**Work task**: For the data below, give again exactly the lines from the one containing "Image resolution: width=902" through the one containing "Click the purifier icon on Auto - Bedroom Fan", both ends included, and no others.

**Exercise material**:
++++++++++

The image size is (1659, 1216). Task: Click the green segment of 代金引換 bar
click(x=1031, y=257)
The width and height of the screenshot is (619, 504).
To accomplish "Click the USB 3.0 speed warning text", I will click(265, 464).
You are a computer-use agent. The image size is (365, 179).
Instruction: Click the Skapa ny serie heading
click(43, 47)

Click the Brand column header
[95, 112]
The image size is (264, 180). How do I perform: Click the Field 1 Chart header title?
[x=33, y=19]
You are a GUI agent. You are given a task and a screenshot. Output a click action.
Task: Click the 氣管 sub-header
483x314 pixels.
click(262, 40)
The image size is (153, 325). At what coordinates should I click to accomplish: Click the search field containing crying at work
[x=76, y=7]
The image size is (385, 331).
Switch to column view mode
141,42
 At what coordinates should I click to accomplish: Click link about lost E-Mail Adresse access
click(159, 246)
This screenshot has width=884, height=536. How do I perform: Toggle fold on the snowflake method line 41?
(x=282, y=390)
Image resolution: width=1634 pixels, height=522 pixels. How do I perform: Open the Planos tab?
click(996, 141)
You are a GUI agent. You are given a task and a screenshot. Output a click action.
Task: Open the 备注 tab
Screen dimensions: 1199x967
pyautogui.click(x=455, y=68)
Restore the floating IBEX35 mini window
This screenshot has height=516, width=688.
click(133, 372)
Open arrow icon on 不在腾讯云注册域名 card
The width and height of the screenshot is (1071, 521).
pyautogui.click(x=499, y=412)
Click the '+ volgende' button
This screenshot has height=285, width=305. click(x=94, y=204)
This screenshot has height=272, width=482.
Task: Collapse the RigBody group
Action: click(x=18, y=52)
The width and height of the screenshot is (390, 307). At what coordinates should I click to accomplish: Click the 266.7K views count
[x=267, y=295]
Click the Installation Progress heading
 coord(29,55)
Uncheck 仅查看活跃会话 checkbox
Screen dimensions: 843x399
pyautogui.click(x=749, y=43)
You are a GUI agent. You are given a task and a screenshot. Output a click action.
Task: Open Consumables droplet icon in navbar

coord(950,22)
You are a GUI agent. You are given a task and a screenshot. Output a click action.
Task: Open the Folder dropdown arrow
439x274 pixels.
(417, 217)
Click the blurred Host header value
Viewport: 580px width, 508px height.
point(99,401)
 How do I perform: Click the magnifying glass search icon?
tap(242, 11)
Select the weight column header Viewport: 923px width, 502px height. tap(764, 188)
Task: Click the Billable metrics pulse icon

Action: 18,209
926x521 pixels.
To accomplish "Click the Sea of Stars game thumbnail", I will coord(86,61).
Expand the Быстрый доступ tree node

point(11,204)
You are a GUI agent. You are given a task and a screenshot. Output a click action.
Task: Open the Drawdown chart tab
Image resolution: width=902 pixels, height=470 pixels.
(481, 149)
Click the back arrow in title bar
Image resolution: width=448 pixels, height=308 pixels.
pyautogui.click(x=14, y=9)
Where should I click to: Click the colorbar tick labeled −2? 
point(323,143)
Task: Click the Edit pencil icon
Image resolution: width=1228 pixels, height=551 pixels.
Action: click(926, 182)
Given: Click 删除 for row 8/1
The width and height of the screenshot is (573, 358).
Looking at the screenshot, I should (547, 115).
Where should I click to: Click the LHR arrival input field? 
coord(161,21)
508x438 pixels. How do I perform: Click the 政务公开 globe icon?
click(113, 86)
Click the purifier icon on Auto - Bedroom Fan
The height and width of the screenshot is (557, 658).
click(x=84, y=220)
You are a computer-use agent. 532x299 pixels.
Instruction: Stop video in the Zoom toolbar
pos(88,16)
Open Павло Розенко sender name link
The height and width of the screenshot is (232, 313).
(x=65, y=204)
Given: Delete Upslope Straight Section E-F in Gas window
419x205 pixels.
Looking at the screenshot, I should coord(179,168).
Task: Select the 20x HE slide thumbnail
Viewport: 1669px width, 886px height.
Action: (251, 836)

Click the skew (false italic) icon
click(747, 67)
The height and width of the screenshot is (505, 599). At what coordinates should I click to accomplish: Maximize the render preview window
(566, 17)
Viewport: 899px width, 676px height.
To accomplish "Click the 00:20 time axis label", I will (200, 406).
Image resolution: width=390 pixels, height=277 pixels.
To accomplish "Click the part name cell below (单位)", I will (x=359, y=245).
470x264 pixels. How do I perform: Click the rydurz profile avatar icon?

++++++++++

**Written reply**:
Image resolution: width=902 pixels, height=470 pixels.
(481, 149)
Click the back arrow in title bar
Image resolution: width=448 pixels, height=308 pixels.
pyautogui.click(x=14, y=9)
Where should I click to: Click the colorbar tick labeled −2? 
point(323,143)
Task: Click the Edit pencil icon
Image resolution: width=1228 pixels, height=551 pixels.
Action: click(926, 182)
Given: Click 删除 for row 8/1
The width and height of the screenshot is (573, 358).
Looking at the screenshot, I should (547, 115).
Where should I click to: Click the LHR arrival input field? 
coord(161,21)
508x438 pixels. How do I perform: Click the 政务公开 globe icon?
click(113, 86)
Click the purifier icon on Auto - Bedroom Fan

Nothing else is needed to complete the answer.